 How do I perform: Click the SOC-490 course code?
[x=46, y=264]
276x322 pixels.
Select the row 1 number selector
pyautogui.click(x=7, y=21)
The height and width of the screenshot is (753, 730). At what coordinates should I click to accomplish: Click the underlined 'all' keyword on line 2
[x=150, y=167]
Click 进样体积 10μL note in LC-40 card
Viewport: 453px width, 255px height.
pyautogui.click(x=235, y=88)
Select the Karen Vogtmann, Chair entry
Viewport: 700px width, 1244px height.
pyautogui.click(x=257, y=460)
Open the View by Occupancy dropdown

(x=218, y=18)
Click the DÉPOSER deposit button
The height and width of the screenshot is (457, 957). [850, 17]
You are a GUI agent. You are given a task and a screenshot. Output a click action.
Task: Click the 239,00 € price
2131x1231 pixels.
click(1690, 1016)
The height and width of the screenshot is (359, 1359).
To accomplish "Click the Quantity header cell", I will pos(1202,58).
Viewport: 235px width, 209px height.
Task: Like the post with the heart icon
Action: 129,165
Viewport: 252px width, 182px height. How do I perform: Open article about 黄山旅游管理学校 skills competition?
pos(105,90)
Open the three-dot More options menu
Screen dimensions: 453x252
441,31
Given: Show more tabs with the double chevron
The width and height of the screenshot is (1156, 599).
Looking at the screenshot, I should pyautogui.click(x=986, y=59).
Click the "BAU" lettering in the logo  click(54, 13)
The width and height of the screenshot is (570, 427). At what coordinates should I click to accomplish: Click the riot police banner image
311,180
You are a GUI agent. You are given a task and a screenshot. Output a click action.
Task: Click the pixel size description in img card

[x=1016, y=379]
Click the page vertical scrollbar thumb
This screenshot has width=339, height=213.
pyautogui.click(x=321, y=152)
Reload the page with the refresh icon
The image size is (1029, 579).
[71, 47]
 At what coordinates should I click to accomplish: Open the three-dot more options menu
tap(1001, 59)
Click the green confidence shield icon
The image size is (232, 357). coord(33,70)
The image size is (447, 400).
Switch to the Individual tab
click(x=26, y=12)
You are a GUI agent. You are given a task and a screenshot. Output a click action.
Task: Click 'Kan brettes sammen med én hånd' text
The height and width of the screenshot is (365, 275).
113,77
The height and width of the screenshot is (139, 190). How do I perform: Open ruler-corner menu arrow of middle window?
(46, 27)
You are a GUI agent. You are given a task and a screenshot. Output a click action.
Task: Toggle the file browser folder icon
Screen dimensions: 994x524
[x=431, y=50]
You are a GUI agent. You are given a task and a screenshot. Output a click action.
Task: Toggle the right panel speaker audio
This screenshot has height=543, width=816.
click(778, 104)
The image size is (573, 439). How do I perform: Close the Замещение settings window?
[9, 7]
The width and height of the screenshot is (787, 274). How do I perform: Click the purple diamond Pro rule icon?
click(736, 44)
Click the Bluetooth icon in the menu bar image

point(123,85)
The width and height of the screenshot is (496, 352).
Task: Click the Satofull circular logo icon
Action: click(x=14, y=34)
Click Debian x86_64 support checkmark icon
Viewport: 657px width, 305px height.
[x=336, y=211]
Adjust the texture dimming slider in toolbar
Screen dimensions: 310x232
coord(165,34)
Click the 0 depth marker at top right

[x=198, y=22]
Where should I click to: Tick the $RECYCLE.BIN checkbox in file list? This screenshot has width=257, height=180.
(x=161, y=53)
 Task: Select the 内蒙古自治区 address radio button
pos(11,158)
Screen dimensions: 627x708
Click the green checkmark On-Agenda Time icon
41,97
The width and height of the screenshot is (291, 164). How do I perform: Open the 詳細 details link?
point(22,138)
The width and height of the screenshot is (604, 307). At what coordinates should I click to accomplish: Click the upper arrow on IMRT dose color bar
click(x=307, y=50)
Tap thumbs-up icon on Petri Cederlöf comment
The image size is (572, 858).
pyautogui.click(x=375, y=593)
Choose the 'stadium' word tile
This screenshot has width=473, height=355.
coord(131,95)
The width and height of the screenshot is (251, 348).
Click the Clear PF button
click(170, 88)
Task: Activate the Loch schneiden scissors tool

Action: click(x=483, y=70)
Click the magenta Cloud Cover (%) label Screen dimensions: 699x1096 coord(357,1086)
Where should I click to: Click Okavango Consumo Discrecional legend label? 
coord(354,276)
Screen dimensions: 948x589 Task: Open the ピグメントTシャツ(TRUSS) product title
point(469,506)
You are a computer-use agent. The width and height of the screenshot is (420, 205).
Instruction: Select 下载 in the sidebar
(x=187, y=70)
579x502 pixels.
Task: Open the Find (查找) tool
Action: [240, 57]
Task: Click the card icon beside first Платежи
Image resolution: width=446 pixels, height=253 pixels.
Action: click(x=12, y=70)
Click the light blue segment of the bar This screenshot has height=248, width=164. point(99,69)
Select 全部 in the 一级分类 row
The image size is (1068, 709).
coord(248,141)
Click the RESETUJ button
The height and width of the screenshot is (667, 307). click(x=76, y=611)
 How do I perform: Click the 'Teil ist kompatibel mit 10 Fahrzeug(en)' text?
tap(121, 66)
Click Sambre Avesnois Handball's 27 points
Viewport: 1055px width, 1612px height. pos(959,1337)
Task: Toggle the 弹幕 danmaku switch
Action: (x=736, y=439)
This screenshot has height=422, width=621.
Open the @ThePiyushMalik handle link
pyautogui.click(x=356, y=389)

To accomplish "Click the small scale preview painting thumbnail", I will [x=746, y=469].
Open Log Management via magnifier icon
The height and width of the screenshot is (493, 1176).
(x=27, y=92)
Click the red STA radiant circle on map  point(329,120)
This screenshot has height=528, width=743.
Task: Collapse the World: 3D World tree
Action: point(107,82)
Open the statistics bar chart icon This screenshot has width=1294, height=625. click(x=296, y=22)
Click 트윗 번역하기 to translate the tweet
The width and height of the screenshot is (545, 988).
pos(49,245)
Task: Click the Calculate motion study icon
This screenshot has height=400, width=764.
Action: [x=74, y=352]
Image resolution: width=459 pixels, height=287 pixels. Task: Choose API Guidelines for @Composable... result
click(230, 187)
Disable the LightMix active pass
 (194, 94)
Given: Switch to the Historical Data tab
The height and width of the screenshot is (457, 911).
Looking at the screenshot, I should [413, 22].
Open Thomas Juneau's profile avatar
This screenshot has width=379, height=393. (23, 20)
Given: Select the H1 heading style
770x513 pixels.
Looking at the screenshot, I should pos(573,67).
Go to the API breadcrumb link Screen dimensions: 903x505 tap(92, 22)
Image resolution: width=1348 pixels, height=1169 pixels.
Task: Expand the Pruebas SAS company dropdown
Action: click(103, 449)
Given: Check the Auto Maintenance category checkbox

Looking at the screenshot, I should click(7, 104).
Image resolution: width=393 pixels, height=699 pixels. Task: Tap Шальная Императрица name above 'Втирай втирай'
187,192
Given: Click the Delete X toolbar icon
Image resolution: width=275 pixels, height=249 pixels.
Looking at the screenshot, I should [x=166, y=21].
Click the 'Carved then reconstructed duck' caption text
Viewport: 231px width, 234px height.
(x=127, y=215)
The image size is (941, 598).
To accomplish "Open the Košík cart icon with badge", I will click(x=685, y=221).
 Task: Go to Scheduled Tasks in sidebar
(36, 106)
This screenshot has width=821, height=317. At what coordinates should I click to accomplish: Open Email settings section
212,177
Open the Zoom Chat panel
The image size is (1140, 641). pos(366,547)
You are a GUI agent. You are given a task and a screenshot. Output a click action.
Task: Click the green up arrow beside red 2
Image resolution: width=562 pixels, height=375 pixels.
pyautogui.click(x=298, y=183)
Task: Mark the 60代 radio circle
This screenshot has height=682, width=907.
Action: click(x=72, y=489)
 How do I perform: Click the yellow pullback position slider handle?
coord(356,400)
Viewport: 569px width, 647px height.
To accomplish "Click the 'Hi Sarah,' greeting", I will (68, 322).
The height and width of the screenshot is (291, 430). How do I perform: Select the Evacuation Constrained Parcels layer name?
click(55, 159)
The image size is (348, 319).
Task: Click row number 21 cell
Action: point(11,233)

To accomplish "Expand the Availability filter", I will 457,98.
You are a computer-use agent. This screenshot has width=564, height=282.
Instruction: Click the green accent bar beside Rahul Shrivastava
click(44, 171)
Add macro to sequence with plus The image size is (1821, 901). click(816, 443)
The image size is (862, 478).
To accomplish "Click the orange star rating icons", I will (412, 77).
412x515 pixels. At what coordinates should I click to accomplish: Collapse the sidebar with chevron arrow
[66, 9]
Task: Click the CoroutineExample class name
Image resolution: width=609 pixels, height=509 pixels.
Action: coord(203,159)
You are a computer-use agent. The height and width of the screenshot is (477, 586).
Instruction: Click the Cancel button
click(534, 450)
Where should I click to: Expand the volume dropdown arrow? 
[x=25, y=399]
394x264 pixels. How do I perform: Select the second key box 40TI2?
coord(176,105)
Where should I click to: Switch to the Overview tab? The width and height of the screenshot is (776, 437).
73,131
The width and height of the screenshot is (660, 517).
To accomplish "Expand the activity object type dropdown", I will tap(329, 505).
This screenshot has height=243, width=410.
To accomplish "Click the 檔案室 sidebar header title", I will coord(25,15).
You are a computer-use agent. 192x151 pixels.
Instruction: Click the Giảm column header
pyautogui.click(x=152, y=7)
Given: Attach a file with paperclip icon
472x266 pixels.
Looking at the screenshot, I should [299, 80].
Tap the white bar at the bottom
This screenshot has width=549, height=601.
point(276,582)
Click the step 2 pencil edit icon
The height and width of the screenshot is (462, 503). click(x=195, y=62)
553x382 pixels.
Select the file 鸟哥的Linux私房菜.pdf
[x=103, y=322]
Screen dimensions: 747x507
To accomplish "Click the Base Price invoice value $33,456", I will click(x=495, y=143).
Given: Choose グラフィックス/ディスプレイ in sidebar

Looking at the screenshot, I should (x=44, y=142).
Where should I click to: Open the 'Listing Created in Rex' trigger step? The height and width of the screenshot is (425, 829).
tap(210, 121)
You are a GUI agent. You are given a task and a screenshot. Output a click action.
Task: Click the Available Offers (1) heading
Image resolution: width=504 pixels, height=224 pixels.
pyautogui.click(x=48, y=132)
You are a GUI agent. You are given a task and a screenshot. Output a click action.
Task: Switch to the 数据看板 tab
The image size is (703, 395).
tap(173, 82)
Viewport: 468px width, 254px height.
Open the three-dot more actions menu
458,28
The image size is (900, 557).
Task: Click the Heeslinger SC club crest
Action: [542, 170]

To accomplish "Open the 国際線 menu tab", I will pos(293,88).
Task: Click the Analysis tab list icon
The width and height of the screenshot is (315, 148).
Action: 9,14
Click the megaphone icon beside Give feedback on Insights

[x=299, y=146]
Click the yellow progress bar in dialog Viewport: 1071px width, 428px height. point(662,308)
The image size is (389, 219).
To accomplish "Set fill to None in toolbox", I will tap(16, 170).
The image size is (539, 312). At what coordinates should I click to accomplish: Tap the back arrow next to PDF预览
- - - -
• PROBLEM TO SOLVE: Take the stretch of lines above from the one containing "Choose the 'stadium' word tile" through the one containing "Select 全部 in the 一级分类 row" and repeat it exactly, adding no other line.

• TASK SOLUTION:
Choose the 'stadium' word tile
This screenshot has width=473, height=355.
coord(131,95)
The width and height of the screenshot is (251, 348).
Click the Clear PF button
click(170, 88)
Task: Activate the Loch schneiden scissors tool

Action: click(x=483, y=70)
Click the magenta Cloud Cover (%) label Screen dimensions: 699x1096 coord(357,1086)
Where should I click to: Click Okavango Consumo Discrecional legend label? 
coord(354,276)
Screen dimensions: 948x589 Task: Open the ピグメントTシャツ(TRUSS) product title
point(469,506)
You are a computer-use agent. The width and height of the screenshot is (420, 205).
Instruction: Select 下载 in the sidebar
(x=187, y=70)
579x502 pixels.
Task: Open the Find (查找) tool
Action: [240, 57]
Task: Click the card icon beside first Платежи
Image resolution: width=446 pixels, height=253 pixels.
Action: click(x=12, y=70)
Click the light blue segment of the bar This screenshot has height=248, width=164. point(99,69)
Select 全部 in the 一级分类 row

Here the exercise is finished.